The Complainant asserts that the Respondent has no rights or legitimate interests in respect of the Domain Names and that the Respondent is not related to or affiliated in any way with the Complainant.
Based on the available record, the Panel finds that the Complainant has established a prima facie case, which was not refuted, and that the Respondent lacks rights or legitimate interests in either of the Domain Names. Therefore, the Complainant has satisfied the second requirement that the Respondent has no rights or legitimate interests in the Domain Names, under paragraph 4(a)(ii) of the Policy.
C. Registered and Used in Bad Faith
Given the widespread and long-standing use of the Complainant's trademark and reputation dating back to 1998, and given the content of its websites — including <twomen.com> — the Complainant claims that the Respondent has registered the Domain Names with full knowledge of the Complainant's trademark TWO MEN AND A TRUCK and uses them for the purpose of misleading and diverting Internet traffic.
The Domain Names incorporate the Complainant's trademarks, as well as its pattern of adding geographic descriptors to its domain names, by adding the geographic descriptor "Miami" at the end — which is already incorporated by Complainant in its other domain names. The Domain Names were registered several decades after the Complainant began using its marks and given that the Respondent is located in Florida where the Complainant operates, the Panel finds compelling factual and circumstantial evidence in the record that the Respondent likely knew of the Complainant's mark when it registered the Domain Names. It has been held in previous cases that knowledge of a corresponding mark at the time of the Domain Name's registration suggests bad faith (LEGO Juris A/S v. Reiner Stotte, WIPO Case No. D2010-0494; Caixa D'Estalvis i Pensions de Barcelona ("La Caixa") v. Eric Adam, WIPO Case No. D2006-0464).
In addition, the Panel notes that the Domain Names are parked with the Registrar and contain sponsored links, from which the Respondent presumably earns click-through revenues attempting to attract consumers looking for the Complainant. There is no indication that the Respondent is making a legitimate use of the Domain Names or is using the Domain Names in connection with a bona fide offering of goods or services. The Panel finds such use satisfies bad faith under paragraph 4(b)(iv) of the Policy.
Furthermore, the Respondent has taken active steps to conceal its identity, by registering the Domain Names using the Domains by Proxy private registration service, which indicates bad faith by the Respondent. See, e.g. Advance Magazine Publishers Inc. d/b/a Condé Nast Publications v. MSA, Inc. and Moniker Privacy Services, WIPO Case No. D2007-1743.

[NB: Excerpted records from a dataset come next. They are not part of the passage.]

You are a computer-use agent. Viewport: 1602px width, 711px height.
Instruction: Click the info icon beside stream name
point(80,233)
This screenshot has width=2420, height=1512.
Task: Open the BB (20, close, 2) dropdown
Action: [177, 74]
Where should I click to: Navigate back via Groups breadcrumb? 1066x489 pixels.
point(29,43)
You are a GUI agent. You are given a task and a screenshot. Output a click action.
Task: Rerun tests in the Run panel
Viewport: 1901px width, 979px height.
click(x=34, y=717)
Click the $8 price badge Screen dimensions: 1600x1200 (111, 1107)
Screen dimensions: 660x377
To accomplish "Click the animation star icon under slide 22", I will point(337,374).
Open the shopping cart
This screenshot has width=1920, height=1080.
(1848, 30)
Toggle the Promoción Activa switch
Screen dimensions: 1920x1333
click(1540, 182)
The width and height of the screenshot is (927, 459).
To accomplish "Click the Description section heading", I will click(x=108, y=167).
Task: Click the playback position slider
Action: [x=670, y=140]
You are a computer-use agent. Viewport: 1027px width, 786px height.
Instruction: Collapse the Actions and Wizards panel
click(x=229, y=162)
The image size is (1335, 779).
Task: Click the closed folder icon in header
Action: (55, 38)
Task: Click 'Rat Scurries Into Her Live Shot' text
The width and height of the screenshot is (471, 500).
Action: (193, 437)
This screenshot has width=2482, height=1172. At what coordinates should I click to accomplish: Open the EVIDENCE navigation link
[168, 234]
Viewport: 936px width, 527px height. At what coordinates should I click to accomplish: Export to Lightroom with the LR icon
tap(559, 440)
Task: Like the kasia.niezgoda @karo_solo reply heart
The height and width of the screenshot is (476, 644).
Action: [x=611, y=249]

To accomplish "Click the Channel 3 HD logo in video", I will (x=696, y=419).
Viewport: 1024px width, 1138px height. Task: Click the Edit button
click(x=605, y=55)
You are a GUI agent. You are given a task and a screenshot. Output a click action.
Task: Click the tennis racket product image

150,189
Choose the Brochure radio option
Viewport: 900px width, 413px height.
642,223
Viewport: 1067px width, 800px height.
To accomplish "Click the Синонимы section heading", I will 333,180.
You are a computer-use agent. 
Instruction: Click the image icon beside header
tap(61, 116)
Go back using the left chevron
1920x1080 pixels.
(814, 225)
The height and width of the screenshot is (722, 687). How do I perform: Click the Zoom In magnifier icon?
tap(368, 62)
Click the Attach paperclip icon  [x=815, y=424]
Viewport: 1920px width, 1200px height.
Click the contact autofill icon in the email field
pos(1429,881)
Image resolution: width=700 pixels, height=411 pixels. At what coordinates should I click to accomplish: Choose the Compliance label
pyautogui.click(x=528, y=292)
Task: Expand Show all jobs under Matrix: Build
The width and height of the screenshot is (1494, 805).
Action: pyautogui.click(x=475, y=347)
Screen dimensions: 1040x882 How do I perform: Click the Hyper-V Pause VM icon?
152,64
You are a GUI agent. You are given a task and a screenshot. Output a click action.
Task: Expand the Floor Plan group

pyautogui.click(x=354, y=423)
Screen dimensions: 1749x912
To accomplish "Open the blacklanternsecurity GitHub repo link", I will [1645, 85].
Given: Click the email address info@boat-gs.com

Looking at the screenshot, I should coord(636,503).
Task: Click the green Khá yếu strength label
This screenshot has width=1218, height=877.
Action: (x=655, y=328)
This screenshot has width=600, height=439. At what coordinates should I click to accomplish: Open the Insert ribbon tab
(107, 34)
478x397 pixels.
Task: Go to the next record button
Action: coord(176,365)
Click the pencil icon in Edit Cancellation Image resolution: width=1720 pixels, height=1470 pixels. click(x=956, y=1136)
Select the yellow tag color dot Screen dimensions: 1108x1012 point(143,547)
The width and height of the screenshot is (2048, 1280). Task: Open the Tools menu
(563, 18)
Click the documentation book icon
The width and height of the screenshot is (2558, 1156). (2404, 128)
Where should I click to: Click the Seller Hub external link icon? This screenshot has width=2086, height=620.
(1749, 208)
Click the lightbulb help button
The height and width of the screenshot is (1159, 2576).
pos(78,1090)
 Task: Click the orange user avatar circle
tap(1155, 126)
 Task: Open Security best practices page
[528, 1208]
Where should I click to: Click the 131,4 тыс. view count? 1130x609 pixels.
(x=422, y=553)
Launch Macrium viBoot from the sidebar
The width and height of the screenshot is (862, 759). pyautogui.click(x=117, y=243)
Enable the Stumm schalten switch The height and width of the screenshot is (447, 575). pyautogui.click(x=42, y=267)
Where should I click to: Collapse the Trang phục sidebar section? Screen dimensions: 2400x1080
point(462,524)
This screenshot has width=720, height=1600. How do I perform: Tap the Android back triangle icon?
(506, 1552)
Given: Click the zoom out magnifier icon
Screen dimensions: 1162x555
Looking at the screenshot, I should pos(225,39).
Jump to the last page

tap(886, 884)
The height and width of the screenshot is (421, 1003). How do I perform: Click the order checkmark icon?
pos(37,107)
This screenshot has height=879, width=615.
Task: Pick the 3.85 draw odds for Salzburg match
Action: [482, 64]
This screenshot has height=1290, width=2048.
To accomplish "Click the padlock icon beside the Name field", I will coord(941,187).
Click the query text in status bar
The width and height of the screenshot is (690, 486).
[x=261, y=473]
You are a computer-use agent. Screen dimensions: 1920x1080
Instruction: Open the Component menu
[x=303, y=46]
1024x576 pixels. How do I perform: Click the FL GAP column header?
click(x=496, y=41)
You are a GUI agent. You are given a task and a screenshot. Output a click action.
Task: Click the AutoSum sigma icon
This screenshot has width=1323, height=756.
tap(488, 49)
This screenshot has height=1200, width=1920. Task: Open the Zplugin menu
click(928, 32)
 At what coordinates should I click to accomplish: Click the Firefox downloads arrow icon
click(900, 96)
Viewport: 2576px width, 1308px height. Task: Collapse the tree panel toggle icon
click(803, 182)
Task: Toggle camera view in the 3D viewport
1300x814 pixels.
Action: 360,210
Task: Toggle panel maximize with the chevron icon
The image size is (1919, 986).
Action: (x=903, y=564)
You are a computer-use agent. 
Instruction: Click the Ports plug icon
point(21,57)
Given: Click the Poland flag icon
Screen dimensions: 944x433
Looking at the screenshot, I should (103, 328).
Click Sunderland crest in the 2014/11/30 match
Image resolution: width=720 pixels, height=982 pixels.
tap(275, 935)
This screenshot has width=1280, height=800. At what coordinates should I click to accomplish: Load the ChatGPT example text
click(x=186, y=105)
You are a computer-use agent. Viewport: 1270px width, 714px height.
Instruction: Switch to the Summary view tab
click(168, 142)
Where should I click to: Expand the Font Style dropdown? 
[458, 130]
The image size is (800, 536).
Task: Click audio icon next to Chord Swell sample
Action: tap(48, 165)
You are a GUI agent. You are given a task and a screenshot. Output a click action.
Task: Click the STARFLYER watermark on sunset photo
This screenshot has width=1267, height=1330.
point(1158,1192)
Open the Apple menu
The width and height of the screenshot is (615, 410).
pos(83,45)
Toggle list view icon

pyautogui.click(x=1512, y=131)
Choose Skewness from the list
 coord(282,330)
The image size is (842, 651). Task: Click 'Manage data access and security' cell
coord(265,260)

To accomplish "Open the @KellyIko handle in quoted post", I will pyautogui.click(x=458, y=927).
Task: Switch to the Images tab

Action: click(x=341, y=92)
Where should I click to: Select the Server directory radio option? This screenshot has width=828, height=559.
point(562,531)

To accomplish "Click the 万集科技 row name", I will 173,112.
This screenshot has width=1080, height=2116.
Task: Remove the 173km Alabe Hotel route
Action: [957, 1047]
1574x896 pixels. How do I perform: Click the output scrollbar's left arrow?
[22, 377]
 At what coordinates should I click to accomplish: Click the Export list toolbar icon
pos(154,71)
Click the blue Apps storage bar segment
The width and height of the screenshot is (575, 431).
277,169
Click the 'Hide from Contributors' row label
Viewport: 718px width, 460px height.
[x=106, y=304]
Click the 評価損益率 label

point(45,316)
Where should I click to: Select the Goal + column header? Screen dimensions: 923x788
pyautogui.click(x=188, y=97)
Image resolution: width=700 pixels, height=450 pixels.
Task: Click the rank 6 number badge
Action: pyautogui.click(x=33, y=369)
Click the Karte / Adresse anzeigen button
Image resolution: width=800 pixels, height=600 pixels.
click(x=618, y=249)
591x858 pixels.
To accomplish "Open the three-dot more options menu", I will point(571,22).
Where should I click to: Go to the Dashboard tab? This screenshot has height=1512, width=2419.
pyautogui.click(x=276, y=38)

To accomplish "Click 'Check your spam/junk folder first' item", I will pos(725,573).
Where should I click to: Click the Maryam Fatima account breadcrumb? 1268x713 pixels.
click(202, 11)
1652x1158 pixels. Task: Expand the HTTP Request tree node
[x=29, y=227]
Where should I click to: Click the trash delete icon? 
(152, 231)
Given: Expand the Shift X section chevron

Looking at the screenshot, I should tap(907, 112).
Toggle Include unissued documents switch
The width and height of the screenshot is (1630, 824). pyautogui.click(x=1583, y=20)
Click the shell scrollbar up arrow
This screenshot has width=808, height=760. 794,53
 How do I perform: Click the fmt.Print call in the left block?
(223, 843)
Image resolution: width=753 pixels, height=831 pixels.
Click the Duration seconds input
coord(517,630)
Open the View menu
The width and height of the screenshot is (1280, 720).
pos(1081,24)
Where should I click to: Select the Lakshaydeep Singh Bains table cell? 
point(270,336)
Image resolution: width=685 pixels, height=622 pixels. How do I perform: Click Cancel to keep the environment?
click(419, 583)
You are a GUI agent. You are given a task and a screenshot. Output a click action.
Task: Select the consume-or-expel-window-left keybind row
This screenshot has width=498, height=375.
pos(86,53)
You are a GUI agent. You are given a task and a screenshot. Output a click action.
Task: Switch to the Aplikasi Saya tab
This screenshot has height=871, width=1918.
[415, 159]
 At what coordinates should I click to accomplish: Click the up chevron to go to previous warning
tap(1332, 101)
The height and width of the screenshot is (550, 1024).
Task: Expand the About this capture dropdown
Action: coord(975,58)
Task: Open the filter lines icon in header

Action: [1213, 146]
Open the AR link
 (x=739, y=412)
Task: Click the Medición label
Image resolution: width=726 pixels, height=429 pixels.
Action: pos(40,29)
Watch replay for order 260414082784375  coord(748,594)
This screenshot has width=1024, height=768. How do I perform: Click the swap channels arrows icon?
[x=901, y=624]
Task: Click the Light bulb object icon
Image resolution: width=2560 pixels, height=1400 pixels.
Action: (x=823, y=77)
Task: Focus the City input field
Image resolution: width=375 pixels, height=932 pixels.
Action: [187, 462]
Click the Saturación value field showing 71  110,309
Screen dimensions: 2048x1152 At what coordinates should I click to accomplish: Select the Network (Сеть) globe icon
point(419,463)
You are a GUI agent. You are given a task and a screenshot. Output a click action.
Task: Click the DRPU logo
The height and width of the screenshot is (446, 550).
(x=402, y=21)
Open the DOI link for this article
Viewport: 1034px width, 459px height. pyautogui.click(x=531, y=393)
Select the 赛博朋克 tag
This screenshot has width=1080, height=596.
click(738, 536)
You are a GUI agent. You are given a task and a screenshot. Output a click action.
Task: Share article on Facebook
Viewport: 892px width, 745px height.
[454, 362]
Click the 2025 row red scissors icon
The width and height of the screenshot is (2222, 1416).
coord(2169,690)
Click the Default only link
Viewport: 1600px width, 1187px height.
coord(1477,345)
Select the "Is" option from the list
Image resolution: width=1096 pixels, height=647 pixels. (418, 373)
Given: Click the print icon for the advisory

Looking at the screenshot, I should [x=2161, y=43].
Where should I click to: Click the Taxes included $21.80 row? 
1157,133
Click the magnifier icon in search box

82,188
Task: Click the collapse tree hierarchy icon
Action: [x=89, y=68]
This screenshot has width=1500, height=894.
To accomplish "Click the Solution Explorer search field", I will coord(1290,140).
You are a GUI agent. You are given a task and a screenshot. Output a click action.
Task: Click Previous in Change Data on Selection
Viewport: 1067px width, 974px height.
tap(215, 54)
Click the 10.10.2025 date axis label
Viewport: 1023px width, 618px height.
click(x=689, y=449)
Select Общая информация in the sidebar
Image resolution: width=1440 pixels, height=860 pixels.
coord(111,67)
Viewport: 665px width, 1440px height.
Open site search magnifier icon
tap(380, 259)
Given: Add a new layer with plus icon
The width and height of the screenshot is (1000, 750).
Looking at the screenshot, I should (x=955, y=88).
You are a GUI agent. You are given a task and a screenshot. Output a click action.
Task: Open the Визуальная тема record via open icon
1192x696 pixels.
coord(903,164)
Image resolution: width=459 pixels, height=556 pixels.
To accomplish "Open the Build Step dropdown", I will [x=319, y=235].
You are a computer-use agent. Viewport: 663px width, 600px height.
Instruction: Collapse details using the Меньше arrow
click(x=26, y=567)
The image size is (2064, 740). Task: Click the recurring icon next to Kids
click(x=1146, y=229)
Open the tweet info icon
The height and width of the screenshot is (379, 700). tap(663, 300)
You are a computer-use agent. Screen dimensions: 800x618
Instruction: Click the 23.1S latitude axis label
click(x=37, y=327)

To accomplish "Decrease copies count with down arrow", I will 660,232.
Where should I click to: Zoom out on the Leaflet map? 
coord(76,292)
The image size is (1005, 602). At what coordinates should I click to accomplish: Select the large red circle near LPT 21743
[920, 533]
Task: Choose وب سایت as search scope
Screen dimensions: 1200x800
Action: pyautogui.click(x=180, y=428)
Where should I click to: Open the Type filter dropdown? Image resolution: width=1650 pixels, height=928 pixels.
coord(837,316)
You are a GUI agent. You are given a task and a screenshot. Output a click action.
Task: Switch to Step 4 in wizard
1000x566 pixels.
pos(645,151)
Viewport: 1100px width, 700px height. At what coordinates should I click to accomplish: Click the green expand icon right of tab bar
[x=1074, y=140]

Given the evidence of the Complainant's prior rights in the mark, the timing of the registration of the Domain Names by the Respondent, the use of proxy registrations, together with evidence that both Domain Names resolve to parked pages with sponsored ads, the Panel finds that the Complainant has satisfied the third requirement that the Respondent has registered and is using the Domain Names in bad faith, under paragraph 4(a)(iii) of the Policy.
For the foregoing reasons, in accordance with paragraphs 4(i) of the Policy and 15 of the Rules, the Panel orders that the Disputed Domain Names <twomenandatruckmiami.com> and <twomenmiami.com> be transferred to the Complainant.